Mescidimizin kapanması münasebetiyle, dört noktadan ibaret, bana vahşiyane zulmeden Nahiye Müdürüyle birkaç arkadaşı ve Kaza Kaymakamının, şahıslarına ve memuriyetlerinin sû'-i istimallerine karşı bir şekvanamedir ki; o risaleyi kimseye vermedim. Çünki, hiç kimsede bulunmamıştır.
.........................................................................
Onuncu Sözün tevafukatındandır ki; Onuncu Sözün satırları hem te'lif tarihine, hem dini dünyadan tefrik eden lâdinî cumhuriyetin ilânına tevafuk ediyor ki, haşrin inkârına bir emaredir. Yani o fıkranın meali budur: "Madem cumhuriyet dine, dinsizliğe ilişmiyor, prensibiyle bîtarafane kalıyor; ehl-i dalâlet ve ilhad, cumhuriyetin bu bîtaraflığından istifade etmekle, haşrin inkârını izhar etmeleri muhtemeldir." demektir. Yoksa hükûmete bir taarruz değildir; belki hükûmetin bîtarafane vaziyetine işarettir. Elhak, bundan dokuz sene evvel, Onuncu Söz, sekizyüz nüsha yayılmasıyla, ehl-i dalâletin kalblerindeki inkâr-ı haşri sıkıştırdı; lisanlarına getirmelerine meydan vermedi, ağızlarını tıkadı. Onuncu Sözün harika bürhanlarını gözlerine soktu.
Evet Onuncu Söz, haşir gibi bir rükn-ü azim, imanın etrafında çelikten bir sur oldu ve ehl-i dalâleti susturdu. Elbette Hükûmet-i Cumhuriye bundan memnun oldu ki, meclisteki meb'usanın ve valilerin ve büyük memurların ellerinde kemal-i serbestî ile gezdi.

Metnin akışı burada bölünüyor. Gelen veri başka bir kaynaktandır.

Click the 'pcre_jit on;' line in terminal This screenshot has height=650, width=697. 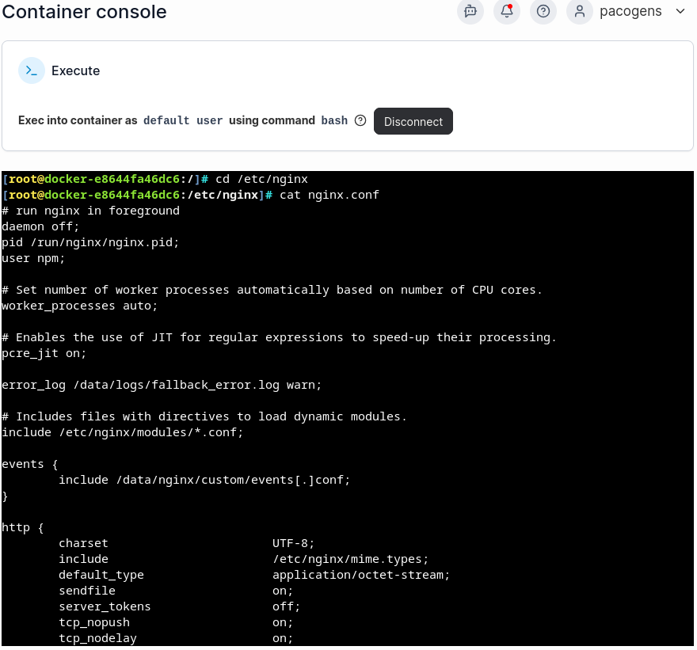click(x=44, y=353)
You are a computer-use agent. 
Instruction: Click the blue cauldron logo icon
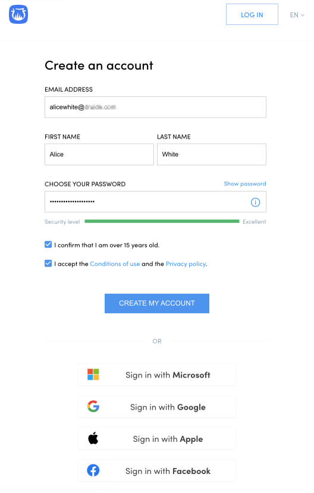coord(18,14)
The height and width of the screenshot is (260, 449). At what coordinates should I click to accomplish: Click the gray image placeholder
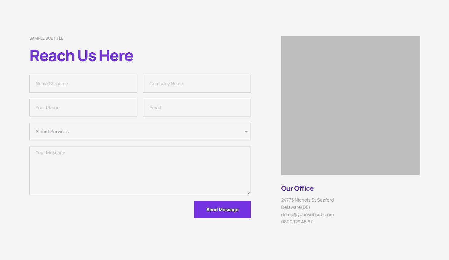[350, 106]
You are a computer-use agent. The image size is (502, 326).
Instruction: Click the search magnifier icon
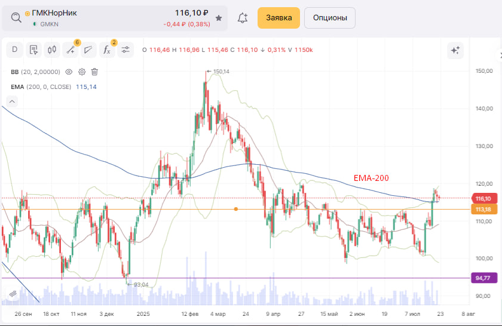16,18
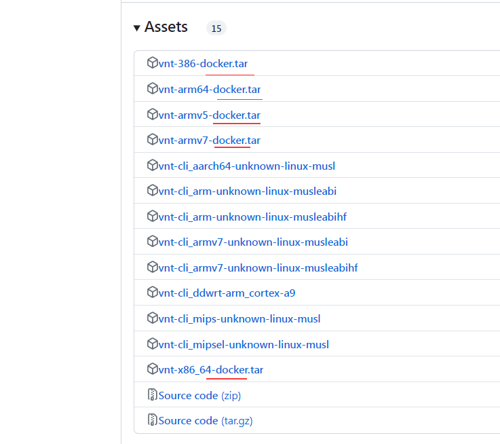Download vnt-cli_armv7-unknown-linux-musleabi
This screenshot has height=444, width=500.
pos(253,242)
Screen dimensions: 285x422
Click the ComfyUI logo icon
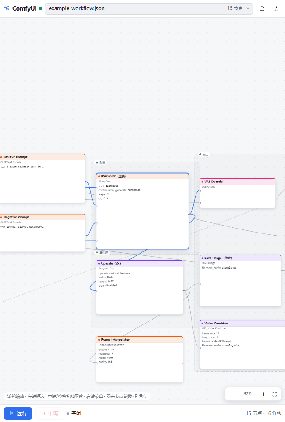pyautogui.click(x=7, y=8)
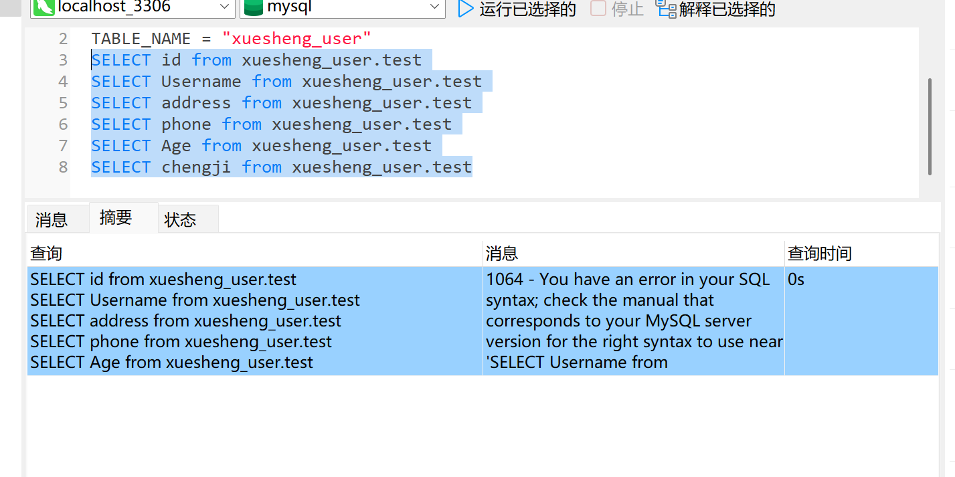Expand the localhost_3306 connection dropdown arrow
Viewport: 955px width, 477px height.
click(x=224, y=8)
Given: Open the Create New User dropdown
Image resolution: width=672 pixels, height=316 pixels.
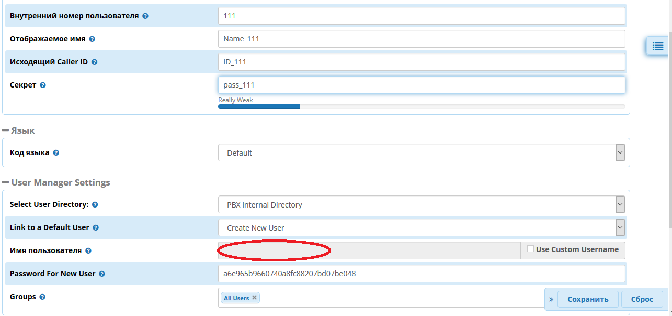Looking at the screenshot, I should pyautogui.click(x=421, y=227).
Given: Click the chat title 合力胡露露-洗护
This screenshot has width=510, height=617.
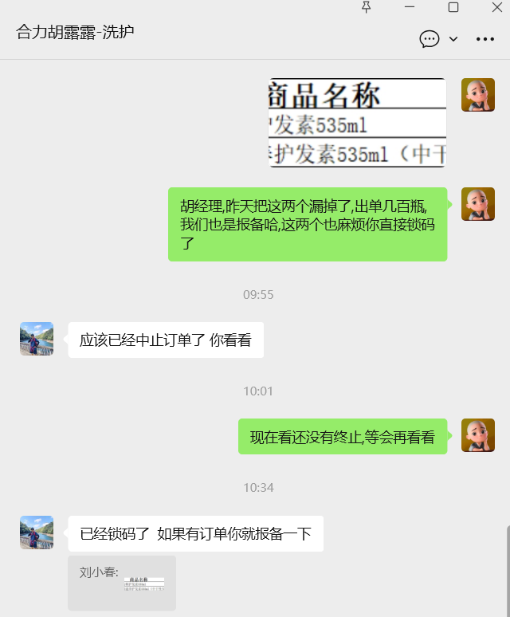Looking at the screenshot, I should [x=75, y=32].
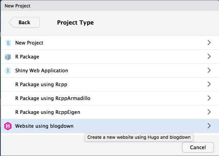Open the RcppArmadillo row chevron
The image size is (219, 156).
point(209,98)
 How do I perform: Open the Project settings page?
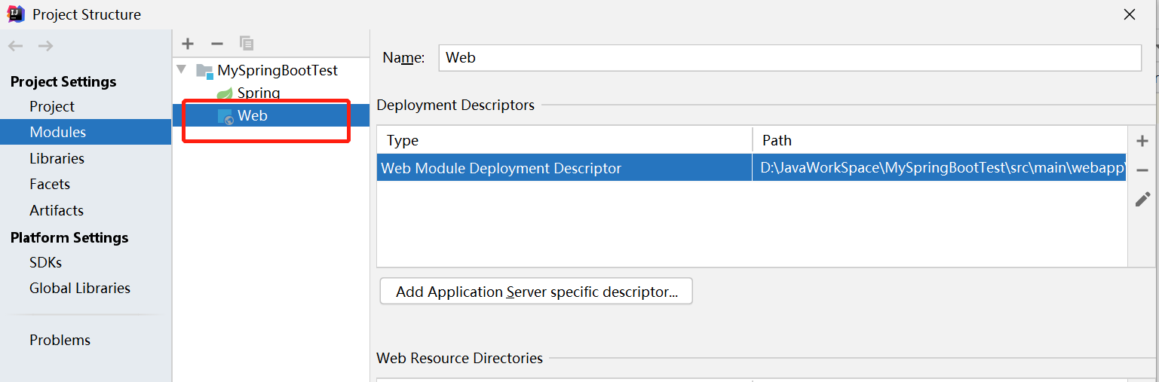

.................................................................................
Avrupa medeniyet ve felsefesi namına ve belki İngilizlerin ifsad-ı siyaseti hesabına "Tesettür Âyeti"ne ettikleri itiraza karşı, gayet kuvvetli ve müskit bir cevab-ı ilmîdir. Böyle bir cevab-ı ilmî,
(Orjinal Sayfa:230)
değil bundan onbeş sene evvel, her zaman takdir ile karşılanır. Bu hürriyet-i ilmiyeyi, elbette hürriyet-perver bir Hükûmet-i Cumhuriye tahdid etmez.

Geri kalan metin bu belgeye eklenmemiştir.